蔺荀泰嗤了一声,“非要像二伯这样说,着急跳出来指控别人是不是嫌疑最大?”
“你——”
“爷爷,是非黑白自在人心,我相信爷爷你最清楚。”蔺荀泰转身对向老太爷,最后一句话表明了自己清白。
局势
瞬间就扭转,瞬间的风起云涌分明卷裹了众人的心,可一个个都安静地坐着,仿佛什么都没发生一样。
穆黎悬着的心终于缓缓地放下,可又忍不住感叹,不愧是豪门世家的人,一个个忍耐力这样强,就连火烧眉毛都面不改色。
就连老太爷,掌握着大权的人,都没有出一声。
然而就在穆黎默默感慨的时刻,突然又有人站了出来,那人是坐在二伯的身边,一个看起来年纪和蔺瑾谦相仿的女子。
穆黎猜到,那必定是二伯的女儿,蔺家这一代一共六房,只有长房、四房和六房是儿子,其余都是女儿。

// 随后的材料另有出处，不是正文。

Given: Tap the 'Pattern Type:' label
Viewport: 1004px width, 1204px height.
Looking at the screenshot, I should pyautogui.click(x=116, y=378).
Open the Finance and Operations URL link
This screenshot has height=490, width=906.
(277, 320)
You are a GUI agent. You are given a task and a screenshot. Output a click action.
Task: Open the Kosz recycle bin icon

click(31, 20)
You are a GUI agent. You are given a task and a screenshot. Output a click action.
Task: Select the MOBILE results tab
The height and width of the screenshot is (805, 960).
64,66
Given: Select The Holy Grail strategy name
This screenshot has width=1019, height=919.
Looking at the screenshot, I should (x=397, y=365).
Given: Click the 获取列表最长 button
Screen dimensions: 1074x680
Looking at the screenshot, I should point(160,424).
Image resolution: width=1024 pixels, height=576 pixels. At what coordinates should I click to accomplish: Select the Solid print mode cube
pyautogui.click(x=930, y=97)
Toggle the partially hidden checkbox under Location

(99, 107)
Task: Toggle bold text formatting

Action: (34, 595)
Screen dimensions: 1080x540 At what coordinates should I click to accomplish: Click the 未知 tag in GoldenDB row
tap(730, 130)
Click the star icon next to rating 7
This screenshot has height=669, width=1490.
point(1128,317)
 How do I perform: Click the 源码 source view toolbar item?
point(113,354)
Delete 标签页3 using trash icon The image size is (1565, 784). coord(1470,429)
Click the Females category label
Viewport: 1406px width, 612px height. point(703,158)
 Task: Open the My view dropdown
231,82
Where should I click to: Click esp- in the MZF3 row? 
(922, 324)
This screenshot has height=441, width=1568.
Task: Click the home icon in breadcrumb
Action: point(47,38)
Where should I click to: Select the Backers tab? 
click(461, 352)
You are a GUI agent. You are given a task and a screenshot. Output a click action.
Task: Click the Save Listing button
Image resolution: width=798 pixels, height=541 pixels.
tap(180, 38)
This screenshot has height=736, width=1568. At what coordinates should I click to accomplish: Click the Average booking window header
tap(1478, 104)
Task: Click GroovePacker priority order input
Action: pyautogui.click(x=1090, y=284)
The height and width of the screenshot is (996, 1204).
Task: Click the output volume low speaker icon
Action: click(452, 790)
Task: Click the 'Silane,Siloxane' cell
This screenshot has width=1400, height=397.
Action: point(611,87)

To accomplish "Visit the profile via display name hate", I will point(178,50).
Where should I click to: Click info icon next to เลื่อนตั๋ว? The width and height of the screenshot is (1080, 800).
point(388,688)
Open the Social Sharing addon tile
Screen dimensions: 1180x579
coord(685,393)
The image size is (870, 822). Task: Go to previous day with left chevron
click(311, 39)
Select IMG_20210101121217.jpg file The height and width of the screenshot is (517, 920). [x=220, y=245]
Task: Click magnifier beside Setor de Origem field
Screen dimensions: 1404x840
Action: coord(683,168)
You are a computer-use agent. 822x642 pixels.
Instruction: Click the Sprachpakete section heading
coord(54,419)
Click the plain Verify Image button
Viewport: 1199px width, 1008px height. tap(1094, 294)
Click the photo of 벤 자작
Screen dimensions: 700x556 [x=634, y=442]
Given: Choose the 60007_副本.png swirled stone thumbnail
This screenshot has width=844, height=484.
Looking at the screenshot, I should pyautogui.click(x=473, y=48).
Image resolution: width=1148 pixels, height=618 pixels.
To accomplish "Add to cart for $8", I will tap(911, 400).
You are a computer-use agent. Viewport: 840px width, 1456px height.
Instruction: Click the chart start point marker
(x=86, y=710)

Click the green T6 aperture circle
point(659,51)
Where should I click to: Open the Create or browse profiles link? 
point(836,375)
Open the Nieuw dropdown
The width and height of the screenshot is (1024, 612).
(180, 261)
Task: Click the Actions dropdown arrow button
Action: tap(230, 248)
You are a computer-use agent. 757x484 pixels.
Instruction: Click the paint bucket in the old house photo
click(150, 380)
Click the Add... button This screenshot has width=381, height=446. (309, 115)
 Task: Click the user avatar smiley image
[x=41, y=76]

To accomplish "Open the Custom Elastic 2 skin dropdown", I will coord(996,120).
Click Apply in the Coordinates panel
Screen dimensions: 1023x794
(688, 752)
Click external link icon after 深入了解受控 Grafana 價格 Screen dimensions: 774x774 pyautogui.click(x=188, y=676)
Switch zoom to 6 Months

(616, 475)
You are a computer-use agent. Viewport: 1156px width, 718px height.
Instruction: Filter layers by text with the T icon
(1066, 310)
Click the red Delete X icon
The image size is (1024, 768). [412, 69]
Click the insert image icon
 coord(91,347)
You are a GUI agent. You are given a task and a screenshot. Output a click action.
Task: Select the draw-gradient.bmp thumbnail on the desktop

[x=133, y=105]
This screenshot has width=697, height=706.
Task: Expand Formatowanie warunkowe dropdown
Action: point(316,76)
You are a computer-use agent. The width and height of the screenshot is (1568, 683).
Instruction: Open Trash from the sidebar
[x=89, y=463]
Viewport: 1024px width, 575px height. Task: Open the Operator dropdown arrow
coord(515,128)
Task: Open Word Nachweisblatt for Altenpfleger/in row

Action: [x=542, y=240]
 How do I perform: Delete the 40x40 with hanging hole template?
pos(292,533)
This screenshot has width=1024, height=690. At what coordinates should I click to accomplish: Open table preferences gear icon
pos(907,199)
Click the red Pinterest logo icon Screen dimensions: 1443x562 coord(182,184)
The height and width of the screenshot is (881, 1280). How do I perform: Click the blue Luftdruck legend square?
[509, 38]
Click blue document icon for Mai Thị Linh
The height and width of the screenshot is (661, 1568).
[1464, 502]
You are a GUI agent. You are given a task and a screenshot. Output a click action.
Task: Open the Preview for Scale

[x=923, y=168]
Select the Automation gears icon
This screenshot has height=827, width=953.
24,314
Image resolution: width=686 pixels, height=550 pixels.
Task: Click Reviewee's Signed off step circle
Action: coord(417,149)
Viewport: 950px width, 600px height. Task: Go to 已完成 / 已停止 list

就见蔺二小姐有条不紊地起身,更不曾因为父亲被指控就乱了阵脚,她礼貌地向老太爷、向众人问候,最后则是对上蔺荀泰父子。
却是用女儿的柔和说道:“我父亲是否是急于甩锅,亦或是栽赃陷害,不需要人心来判断,人心从来都不公,还是切实证据才能说明一切。”
轻柔的声音,诉说着威胁,却不会让人感到愤怒,有的只是无尽的震惊——女儿家的蔺二小姐,怎么会有切实证据?
可她就是真的有!
蔺二小姐从包里取出了一个手机,点了一点,这安静的正厅里就传出清晰响亮的声音。
声音是那样的愤怒,是那样的不甘,亦是那样的熟悉——分明就是蔺渊父子!
“凭什么?他一个毛头小子,体制又差,凭什么就能坐上继承人的位子?就算是大哥不要,又凭什么是他?”
“你爷爷是糊涂了,居然会同意让夏楠当董事,他这是要让他们母子登场,挤掉又二心的人,阿泰,我们得小心。”
“大哥到底是怎么回事?明明答应了帮我们把蔺易胜拉下来,却迟迟不出手,我现在都怀疑,他根本是在忽悠!”